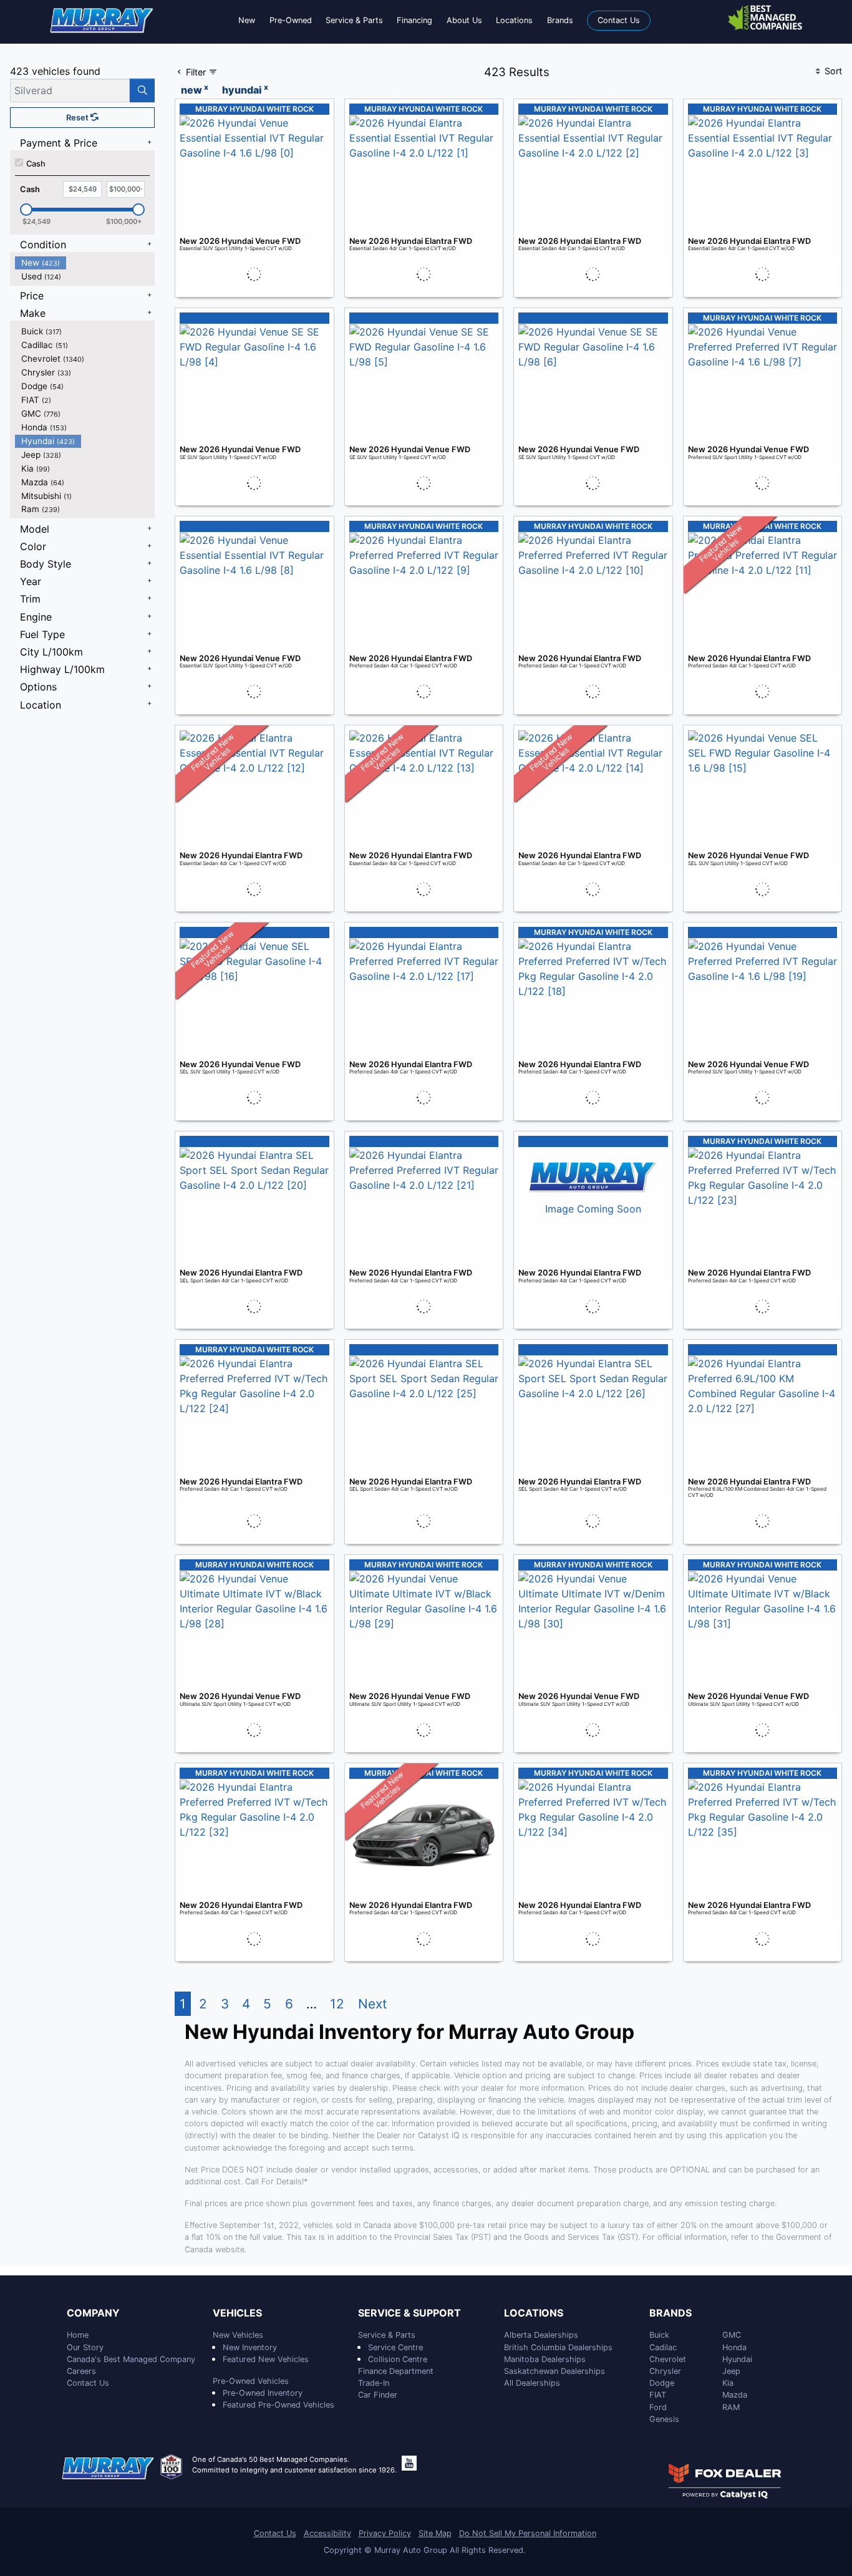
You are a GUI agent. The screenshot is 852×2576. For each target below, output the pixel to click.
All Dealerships (532, 2383)
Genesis (664, 2419)
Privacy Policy (385, 2533)
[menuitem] (85, 262)
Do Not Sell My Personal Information (527, 2533)
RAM (731, 2407)
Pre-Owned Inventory (263, 2393)
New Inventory (250, 2347)
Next (372, 2004)
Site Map (435, 2533)
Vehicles (237, 2313)
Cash (36, 163)
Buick (659, 2335)
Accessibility (327, 2533)
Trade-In (373, 2383)
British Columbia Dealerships (558, 2347)
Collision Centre (397, 2359)
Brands (670, 2313)
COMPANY (93, 2313)
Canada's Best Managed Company (131, 2359)
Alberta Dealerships (541, 2335)
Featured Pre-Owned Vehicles (278, 2404)
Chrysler (665, 2371)
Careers (81, 2371)
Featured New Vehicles (266, 2359)
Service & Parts (386, 2335)
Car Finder (377, 2394)
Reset (78, 117)
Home (78, 2335)
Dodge (661, 2383)
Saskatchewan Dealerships (554, 2371)
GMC (731, 2335)
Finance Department (395, 2371)
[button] (246, 20)
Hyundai (737, 2359)
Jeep (731, 2371)
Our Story (85, 2347)
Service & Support (409, 2313)
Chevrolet (667, 2359)
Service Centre (395, 2347)
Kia (727, 2383)
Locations (533, 2313)
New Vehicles (238, 2335)
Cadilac (663, 2347)
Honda (734, 2347)
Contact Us (88, 2383)
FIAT (657, 2394)
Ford (658, 2407)
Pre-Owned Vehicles (251, 2381)
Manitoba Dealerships (545, 2359)
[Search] (142, 90)
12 (337, 2004)
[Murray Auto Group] (102, 19)
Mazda (734, 2394)
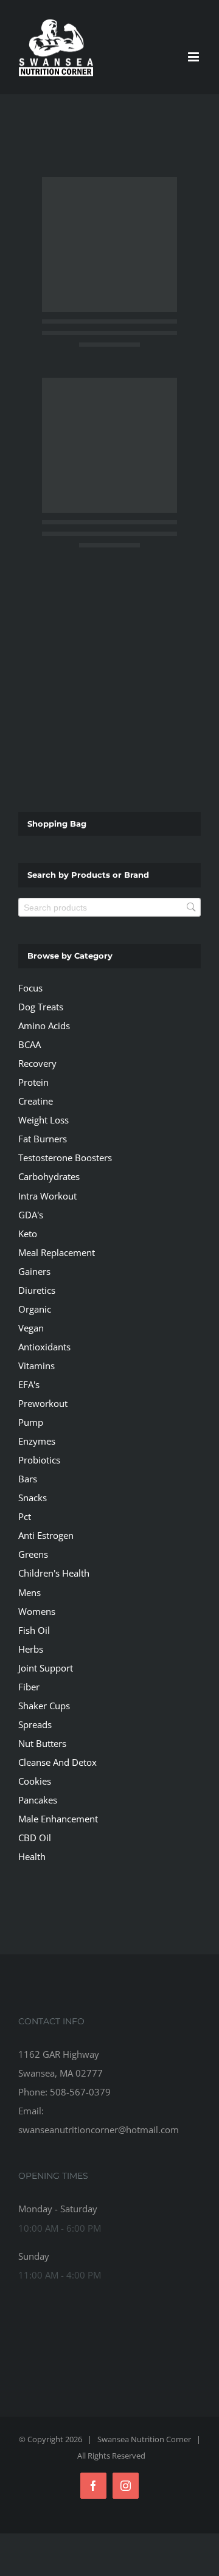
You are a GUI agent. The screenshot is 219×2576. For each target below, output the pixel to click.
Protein (33, 1082)
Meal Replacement (56, 1252)
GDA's (30, 1215)
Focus (30, 988)
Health (32, 1856)
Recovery (37, 1063)
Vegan (31, 1328)
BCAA (29, 1044)
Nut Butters (42, 1743)
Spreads (35, 1724)
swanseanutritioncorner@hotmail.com (98, 2129)
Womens (36, 1611)
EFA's (29, 1384)
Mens (29, 1592)
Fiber (29, 1687)
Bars (27, 1479)
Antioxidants (44, 1347)
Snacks (32, 1497)
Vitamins (36, 1365)
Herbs (30, 1649)
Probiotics (39, 1460)
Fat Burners (42, 1139)
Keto (27, 1233)
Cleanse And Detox (57, 1762)
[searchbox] (109, 907)
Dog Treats (40, 1007)
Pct (24, 1516)
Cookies (34, 1781)
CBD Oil (34, 1837)
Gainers (34, 1271)
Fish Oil (34, 1630)
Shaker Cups (44, 1705)
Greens (33, 1554)
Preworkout (43, 1403)
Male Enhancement (58, 1819)
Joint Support (45, 1668)
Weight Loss (43, 1120)
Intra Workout (47, 1196)
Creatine (35, 1101)
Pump (30, 1422)
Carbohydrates (49, 1176)
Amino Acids (44, 1025)
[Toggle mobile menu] (194, 56)
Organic (34, 1309)
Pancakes (37, 1800)
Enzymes (36, 1441)
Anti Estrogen (46, 1535)
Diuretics (36, 1290)
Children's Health (53, 1573)
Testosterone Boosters (65, 1157)
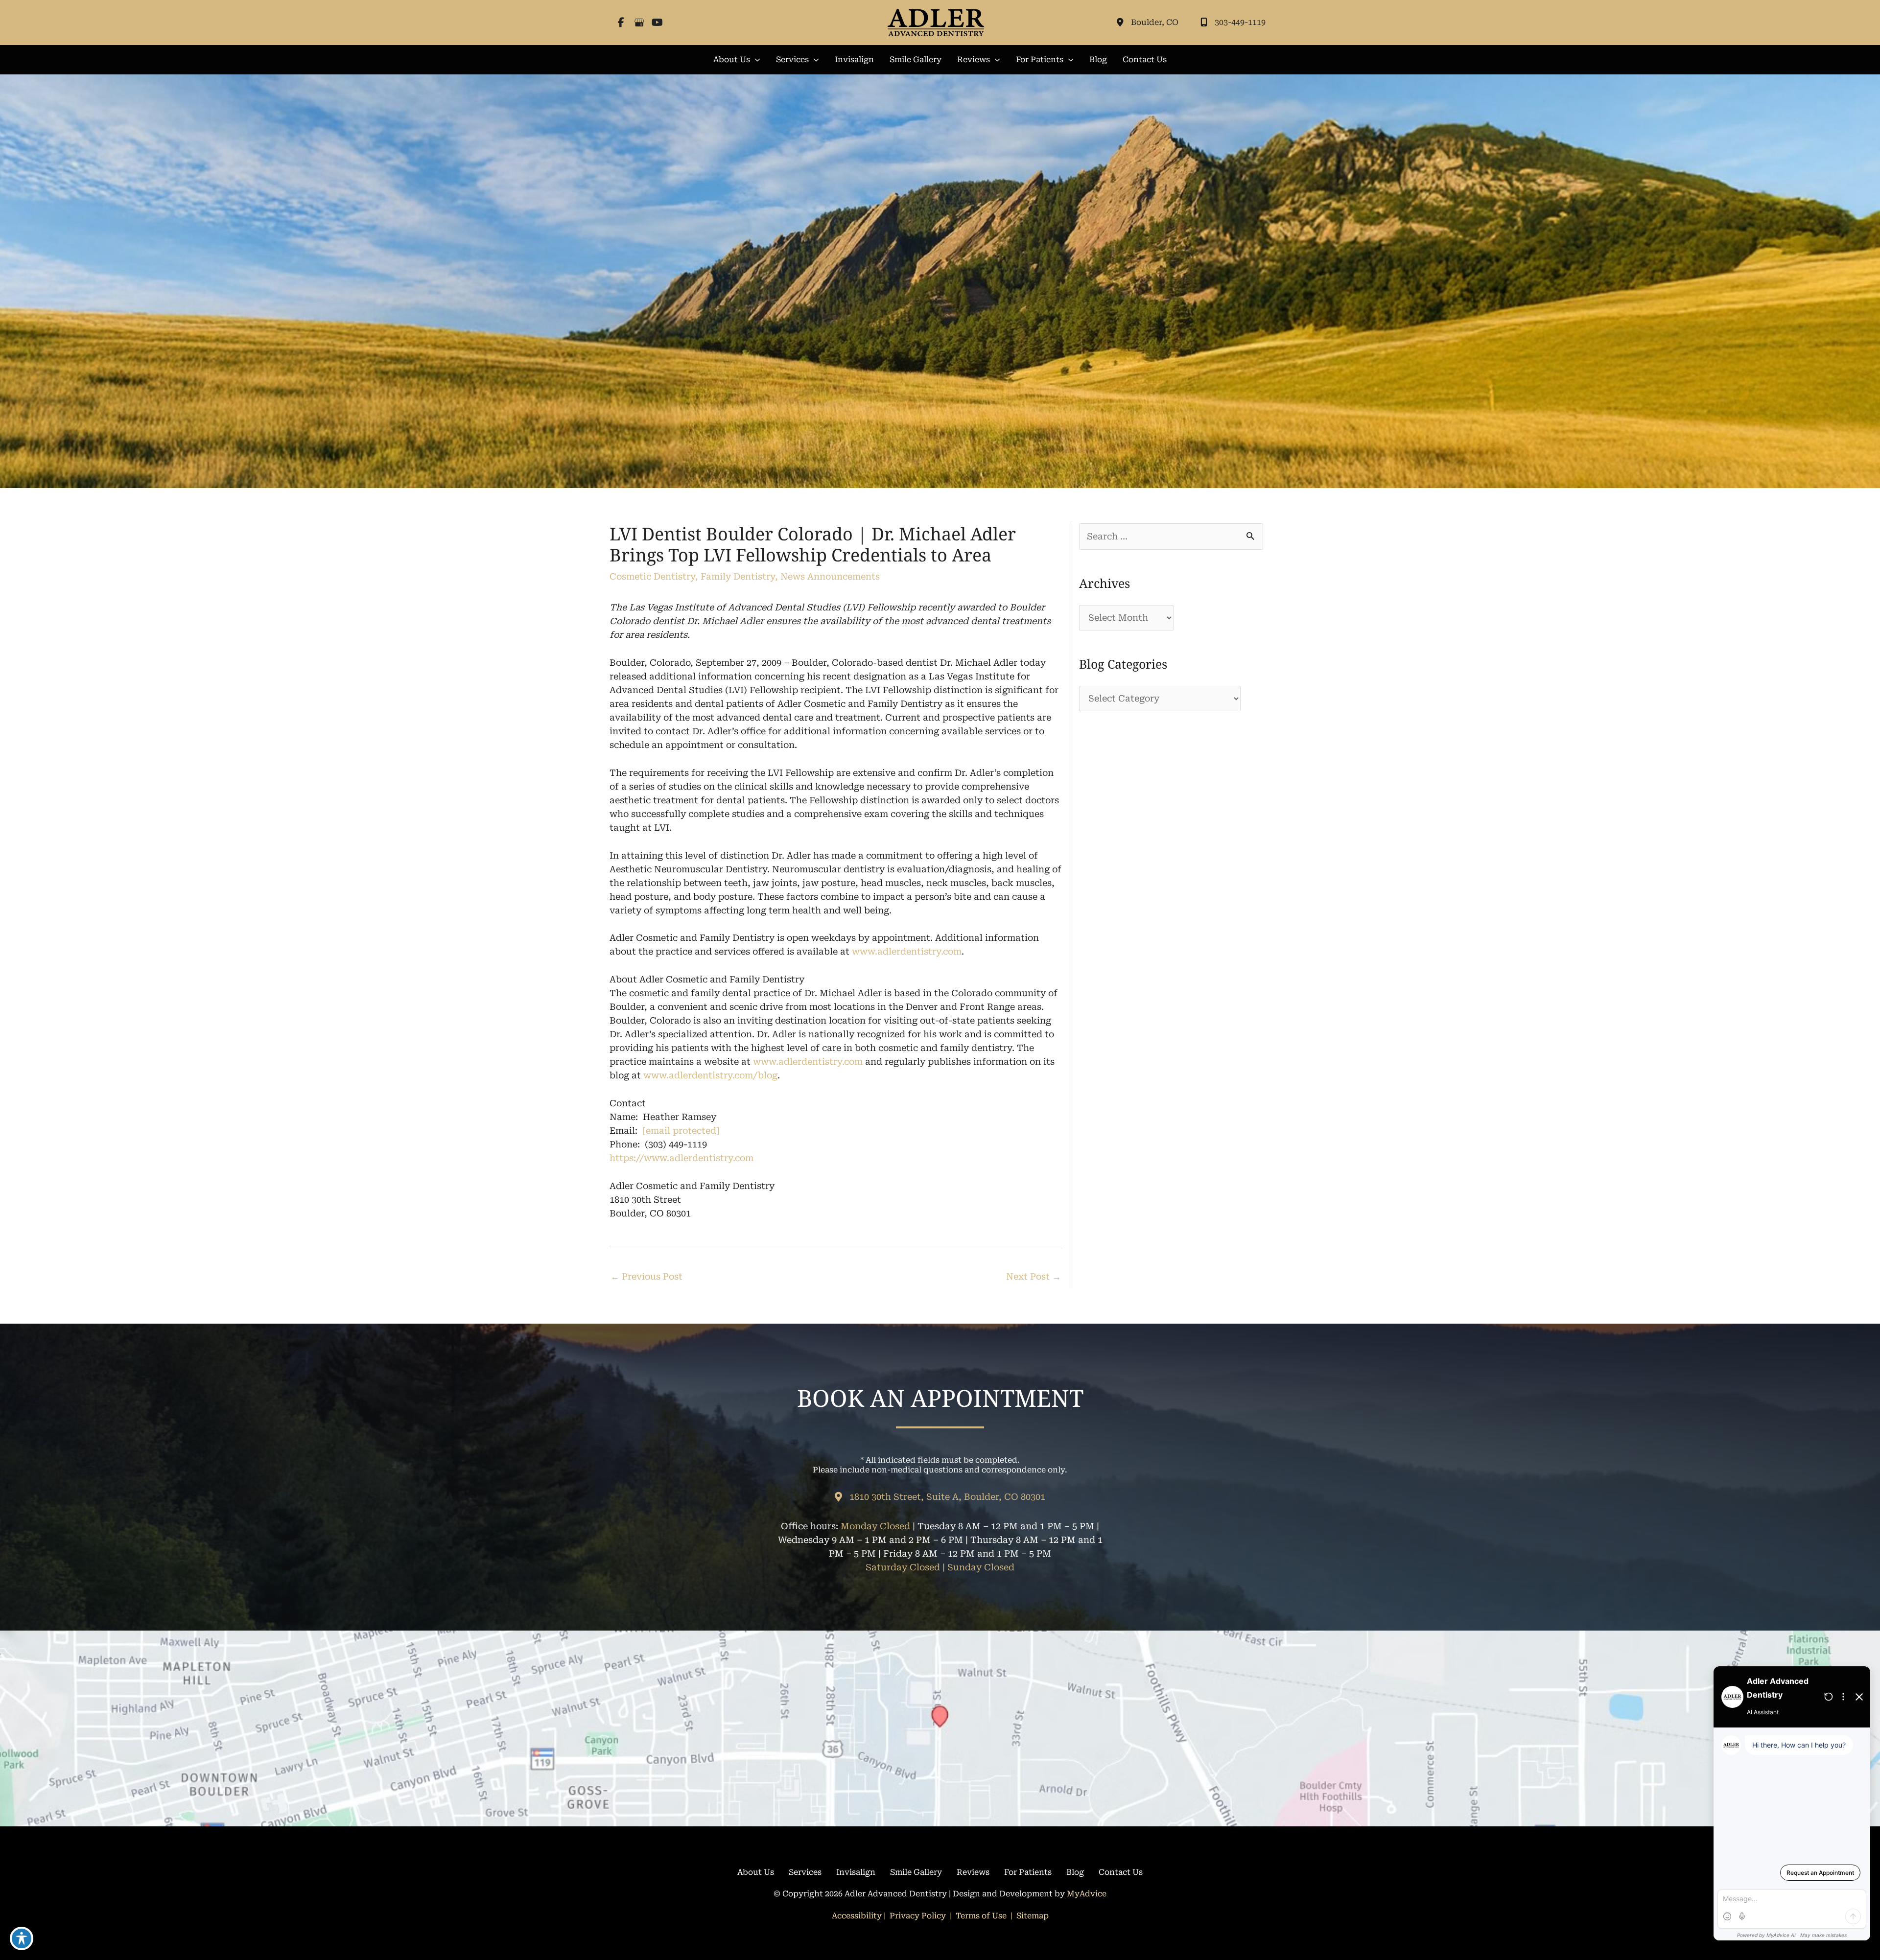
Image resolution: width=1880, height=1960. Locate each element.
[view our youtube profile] (657, 22)
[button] (736, 60)
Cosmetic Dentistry (652, 576)
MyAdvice (1086, 1893)
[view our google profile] (639, 22)
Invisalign (855, 1872)
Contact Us (1121, 1872)
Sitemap (1031, 1915)
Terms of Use (981, 1915)
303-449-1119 (1240, 22)
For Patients (1028, 1872)
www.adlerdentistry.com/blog (710, 1075)
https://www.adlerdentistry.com (681, 1158)
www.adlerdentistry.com (907, 951)
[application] (755, 60)
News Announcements (830, 576)
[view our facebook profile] (621, 22)
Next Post (1033, 1276)
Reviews (973, 1872)
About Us (755, 1872)
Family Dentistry (738, 576)
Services (805, 1872)
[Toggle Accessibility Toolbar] (21, 1938)
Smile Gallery (916, 1872)
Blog (1075, 1872)
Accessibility (857, 1915)
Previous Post (646, 1276)
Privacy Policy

**WHAT TO PRODUCE**
Extract the part of the records that opens with the line containing "Organic (34, 1309)" and closes with the line containing "Image resolution: width=1880, height=1960.". Take only those lines, exactly, and no pictures.

**ANSWER SPACE**
Organic (34, 1309)
Pancakes (37, 1800)
Enzymes (36, 1441)
Anti Estrogen (46, 1535)
Diuretics (36, 1290)
Children's Health (53, 1573)
Testosterone Boosters (65, 1157)
Image resolution: width=1880, height=1960. Locate each element.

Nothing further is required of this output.